- Work task
Please report how many lines in the records below contain "Given". Reply with the number alone.

Saved data entries:
--------------------

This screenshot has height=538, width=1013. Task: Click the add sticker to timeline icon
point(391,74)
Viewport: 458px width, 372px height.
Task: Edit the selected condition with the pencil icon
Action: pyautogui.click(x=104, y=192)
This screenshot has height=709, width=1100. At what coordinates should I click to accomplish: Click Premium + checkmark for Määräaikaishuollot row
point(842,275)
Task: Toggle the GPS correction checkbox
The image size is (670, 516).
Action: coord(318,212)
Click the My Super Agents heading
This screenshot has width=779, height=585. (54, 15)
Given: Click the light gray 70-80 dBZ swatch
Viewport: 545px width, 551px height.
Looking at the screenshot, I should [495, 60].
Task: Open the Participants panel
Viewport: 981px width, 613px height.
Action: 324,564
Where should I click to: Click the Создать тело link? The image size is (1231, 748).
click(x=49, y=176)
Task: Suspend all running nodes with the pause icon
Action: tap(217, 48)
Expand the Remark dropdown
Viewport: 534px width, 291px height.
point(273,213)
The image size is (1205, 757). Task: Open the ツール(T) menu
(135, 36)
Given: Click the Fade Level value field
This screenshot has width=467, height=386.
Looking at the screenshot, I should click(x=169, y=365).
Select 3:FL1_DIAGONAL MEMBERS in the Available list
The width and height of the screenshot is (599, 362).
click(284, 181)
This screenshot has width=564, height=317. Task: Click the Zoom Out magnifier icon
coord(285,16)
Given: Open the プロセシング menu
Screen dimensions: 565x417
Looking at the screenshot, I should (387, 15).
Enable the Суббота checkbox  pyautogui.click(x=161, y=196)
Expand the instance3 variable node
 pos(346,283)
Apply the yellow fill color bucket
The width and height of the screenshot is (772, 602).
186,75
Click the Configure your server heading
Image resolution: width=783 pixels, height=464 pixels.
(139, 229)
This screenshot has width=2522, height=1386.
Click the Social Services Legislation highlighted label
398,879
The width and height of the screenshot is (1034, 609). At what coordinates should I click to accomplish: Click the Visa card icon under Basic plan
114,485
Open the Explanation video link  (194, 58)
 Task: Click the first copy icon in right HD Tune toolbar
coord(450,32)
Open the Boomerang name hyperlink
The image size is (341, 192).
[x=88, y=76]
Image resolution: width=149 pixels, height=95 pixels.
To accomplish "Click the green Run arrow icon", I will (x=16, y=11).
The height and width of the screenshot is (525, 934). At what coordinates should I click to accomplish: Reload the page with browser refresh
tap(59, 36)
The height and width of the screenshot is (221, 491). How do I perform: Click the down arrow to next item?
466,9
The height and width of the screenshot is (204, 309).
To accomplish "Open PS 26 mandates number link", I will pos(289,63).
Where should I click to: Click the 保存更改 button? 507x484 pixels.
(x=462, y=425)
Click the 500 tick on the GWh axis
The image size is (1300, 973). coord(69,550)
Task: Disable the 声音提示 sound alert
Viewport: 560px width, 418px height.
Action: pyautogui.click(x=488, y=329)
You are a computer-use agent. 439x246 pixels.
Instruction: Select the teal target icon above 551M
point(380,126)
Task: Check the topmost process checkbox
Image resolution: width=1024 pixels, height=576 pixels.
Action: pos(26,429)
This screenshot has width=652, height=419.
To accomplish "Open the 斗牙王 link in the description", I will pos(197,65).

--------------------

- Exercise response
3